U.S. officials said the cases exemplify China’s brazenness in trying to obtain insight into U.S. military operations.
“Through the alleged crimes committed by these defendants, sensitive military information ended up in the hands of the People’s Republic of China,” said U.S. Attorney Randy Grossman of the Southern District of California. He added that the charges demonstrate the Chinese government’s “determination to obtain information that is critical to our national defense by any means, so it could be used to their advantage.”
Jinchao Wei, a 22-year-old sailor assigned to the San Diego-based USS Essex, was arrested Wednesday on a charge related to espionage involving conspiracy to send national defense information to Chinese officials, according to the U.S. authorities.
Wei, who was born in China, was approached by a Chinese intelligence officer while he was applying to become a naturalized U.S. citizen, prosecutors said, and admitted to the officer that he knew the arrangement could affect his application. Still, prosecutors said, he continued to send sensitive U.S. military information multiple times over the course of a year and even was congratulated by the Chinese officer once Wei became a U.S. citizen, Grossman said. He added that Wei “chose to turn his back on his newly adopted country” for greed.
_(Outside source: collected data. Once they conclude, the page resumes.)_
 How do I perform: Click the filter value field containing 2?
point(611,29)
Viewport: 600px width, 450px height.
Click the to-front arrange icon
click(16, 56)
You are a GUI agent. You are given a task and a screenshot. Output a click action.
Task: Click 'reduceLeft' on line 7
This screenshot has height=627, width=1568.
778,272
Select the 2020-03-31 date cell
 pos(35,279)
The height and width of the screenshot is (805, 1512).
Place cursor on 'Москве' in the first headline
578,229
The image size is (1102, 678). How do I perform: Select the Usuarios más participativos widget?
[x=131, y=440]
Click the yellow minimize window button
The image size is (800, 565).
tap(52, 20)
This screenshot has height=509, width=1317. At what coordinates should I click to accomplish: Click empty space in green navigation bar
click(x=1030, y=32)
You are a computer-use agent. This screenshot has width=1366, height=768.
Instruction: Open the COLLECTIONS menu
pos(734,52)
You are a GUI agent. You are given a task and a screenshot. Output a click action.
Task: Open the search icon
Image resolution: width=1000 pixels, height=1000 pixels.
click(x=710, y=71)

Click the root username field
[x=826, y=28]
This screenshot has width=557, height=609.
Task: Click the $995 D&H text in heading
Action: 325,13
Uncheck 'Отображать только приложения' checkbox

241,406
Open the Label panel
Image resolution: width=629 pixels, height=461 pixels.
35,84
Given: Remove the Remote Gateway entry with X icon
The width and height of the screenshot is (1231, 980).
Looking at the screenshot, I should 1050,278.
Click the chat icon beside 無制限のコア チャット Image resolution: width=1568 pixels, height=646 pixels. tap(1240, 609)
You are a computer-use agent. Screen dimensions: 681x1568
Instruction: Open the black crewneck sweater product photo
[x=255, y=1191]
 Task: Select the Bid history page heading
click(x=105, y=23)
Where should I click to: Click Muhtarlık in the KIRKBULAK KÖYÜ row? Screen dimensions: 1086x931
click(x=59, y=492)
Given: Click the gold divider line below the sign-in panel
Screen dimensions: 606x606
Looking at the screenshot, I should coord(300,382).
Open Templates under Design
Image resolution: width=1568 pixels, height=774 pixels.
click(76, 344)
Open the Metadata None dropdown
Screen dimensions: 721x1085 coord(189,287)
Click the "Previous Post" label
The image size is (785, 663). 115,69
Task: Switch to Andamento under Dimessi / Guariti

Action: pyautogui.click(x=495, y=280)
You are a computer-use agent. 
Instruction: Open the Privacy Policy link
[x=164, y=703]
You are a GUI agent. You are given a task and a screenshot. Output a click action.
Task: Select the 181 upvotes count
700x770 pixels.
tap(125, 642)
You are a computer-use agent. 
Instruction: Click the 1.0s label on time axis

The Justice Department also charged sailor Wenheng Zhao, 26, based at Naval Base Ventura County, north of San Diego, with conspiring to collect bribes from a Chinese intelligence officer in exchange for U.S. naval exercise plans, operational orders and photos and videos of electrical systems at Navy facilities between August 2021 through at least this May.
The information included operational plans for a U.S. military exercise in the Indo-Pacific Region. Prosecutors say Zhao also surreptitiously recorded information that he handed over.